Christine Delory-Momberger est universitaire, essayiste et photographe. Elle s’est interrogée sur les pratiques de l’image, liée à des expériences de l’exil, à des formes documentaires où l’intime est partie prenante. Elle se situe ainsi dans cette tradition datant de la seconde moitié des années 1960 qui aux Etats Unis puis en Europe a vu l’éclosion de de la figure mixte de l’artiste-théoricien(ne).

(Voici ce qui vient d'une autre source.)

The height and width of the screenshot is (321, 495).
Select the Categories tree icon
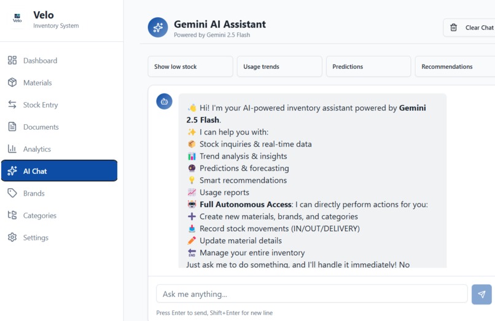click(12, 215)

Pendant neuf ans elle a mené un travail de création, une sorte d’ archéologie de soi par l’image produisant le triptyque EXILS/REMINISCENCES qui a fait l’objet d’un premier livre chez Arnaud Bizalion en 2018. Elle le prolonge dans ce second ouvrage qui opère un retour critique sur sa création dont elle généralise le propos autour du « Pouvoir de l’intime dans la photographie documentaire ».
Du point de vue théorique, à l’interface de l’individuel et du social elle a interrogé dans un essai qu’elle a dirigé un « Vocabulaire des histoires de vie et de la recherche biographique » publié par Eres. Dans sa relation à d’autres créateurs elle a produit chez André Frère un livre d’échange avec Kladij Sluban, qui affirme « qu’il crée des images par ce qu’il a perdu sa langue, pris entre deux pays, deux langues. » Elle a eu aussi des des dialogues avec Stéphane Duroy « photographe de l’Europe du silence, des camps, de l’Allemagne , mais aussi de l’exil. » qui lui dédie un texte à ce sujet.
Dans la reconstitution de son propre exil familial elle trouve les passages oubliés : « Cette frontière, déplacée et reportée vers l’Allemagne après la Libération, je l’avais traversée des années plus tard. L’image-frontière était la matrice de mon travail. (…) Elle est lieu de renaissances, de morts et de survivances, de vies au delà de l’image. » Pourtant contrairement à ce que laisse entendre son titre sa recherche privilégie la sensation : « Ce n’était pas le « document » que je cherchais, la représentation, mais le scintillement du souvenir. »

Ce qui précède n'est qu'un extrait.